◆ **YOUR INSTRUCTIONS**: Write out the items verbatim, starting at the line that contains "Given: Open the 文档管理 section" and ending at the line that contains "[x=28, y=46]", with both of those lines included.

*** EXERCISE MATERIALS ***

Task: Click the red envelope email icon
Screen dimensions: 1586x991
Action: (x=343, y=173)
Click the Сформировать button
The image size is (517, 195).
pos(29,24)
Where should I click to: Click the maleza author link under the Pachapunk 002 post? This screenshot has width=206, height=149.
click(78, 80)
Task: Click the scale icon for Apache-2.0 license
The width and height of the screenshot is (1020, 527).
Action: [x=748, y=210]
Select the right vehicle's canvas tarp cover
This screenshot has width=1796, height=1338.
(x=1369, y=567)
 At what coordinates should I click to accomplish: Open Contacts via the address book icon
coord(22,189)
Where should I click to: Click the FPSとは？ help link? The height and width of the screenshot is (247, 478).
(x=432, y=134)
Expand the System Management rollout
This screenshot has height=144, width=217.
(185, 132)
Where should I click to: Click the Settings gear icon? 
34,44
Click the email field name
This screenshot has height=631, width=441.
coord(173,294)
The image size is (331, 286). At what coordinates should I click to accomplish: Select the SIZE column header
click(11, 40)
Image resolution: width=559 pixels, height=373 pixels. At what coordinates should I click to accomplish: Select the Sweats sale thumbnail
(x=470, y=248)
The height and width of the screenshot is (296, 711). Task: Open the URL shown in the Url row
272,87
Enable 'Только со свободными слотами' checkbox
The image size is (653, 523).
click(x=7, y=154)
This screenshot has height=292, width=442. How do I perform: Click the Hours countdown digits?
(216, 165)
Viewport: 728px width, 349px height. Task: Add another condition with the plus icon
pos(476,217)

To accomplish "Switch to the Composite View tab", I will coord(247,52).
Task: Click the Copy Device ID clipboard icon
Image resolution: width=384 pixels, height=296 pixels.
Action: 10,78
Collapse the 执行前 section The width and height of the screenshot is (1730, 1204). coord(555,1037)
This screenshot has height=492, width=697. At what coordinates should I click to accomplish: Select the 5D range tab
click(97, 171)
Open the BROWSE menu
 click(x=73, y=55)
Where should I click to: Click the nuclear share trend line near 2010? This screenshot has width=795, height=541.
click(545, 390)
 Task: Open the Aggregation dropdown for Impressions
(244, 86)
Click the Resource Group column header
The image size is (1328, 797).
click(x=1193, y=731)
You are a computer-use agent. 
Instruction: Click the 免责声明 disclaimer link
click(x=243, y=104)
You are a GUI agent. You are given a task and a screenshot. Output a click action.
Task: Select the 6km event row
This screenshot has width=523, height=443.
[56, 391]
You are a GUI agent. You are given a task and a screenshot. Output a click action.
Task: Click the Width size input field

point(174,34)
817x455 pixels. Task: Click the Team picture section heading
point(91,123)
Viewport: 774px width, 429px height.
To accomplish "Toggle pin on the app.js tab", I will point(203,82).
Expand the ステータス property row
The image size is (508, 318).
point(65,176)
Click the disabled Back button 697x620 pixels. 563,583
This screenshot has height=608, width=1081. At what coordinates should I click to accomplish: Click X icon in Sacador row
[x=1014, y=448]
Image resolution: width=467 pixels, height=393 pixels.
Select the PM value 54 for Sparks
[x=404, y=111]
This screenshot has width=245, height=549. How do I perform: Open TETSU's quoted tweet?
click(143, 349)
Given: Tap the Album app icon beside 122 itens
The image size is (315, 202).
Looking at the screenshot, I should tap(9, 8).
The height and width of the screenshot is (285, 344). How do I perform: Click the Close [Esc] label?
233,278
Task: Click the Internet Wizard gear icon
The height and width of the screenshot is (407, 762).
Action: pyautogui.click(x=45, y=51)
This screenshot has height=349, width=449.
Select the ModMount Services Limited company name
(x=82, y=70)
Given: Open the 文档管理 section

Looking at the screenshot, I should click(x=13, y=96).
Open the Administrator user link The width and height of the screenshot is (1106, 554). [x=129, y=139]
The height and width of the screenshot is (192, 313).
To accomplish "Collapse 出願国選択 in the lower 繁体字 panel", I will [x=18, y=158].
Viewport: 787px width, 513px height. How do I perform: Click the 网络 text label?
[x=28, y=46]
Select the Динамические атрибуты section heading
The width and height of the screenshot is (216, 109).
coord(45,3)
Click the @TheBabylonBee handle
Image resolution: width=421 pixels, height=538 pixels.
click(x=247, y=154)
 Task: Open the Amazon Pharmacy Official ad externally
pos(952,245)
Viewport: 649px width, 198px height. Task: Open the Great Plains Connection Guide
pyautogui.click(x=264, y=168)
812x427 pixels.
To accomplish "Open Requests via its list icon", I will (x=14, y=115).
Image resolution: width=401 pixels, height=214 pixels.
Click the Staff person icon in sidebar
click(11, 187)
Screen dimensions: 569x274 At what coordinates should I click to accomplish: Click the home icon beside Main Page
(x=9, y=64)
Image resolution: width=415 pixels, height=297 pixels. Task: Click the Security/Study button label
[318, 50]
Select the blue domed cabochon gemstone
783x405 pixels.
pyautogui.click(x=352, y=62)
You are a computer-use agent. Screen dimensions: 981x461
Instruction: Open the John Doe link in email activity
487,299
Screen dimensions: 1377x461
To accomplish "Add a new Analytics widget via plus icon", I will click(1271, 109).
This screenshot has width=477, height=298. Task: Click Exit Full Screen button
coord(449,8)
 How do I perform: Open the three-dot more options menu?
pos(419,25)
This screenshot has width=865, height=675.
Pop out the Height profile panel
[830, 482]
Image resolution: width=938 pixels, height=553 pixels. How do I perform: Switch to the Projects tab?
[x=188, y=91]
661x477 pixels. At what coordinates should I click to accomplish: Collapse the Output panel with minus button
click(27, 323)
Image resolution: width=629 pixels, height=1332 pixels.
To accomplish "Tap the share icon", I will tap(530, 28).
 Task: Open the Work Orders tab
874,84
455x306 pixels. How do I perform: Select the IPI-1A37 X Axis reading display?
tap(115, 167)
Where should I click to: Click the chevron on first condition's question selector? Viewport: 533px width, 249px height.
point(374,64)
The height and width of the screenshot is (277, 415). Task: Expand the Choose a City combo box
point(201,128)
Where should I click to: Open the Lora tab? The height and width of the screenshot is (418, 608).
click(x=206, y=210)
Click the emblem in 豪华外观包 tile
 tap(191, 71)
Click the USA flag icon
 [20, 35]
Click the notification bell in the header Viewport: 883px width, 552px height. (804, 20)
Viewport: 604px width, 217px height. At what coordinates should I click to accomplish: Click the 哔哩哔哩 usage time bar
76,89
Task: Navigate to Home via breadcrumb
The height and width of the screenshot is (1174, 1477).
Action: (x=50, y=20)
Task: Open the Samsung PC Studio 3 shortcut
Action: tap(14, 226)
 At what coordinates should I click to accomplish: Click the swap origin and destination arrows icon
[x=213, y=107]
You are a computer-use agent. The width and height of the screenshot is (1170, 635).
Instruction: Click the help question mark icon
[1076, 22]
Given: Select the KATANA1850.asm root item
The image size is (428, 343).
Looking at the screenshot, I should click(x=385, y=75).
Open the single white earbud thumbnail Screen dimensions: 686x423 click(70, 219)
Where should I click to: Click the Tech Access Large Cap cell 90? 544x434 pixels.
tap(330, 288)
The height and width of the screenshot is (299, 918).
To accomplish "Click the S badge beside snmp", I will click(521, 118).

***

◆ **EXERCISE RESULT**:
Given: Open the 文档管理 section

Looking at the screenshot, I should click(x=13, y=96).
Open the Administrator user link The width and height of the screenshot is (1106, 554). [x=129, y=139]
The height and width of the screenshot is (192, 313).
To accomplish "Collapse 出願国選択 in the lower 繁体字 panel", I will [x=18, y=158].
Viewport: 787px width, 513px height. How do I perform: Click the 网络 text label?
[x=28, y=46]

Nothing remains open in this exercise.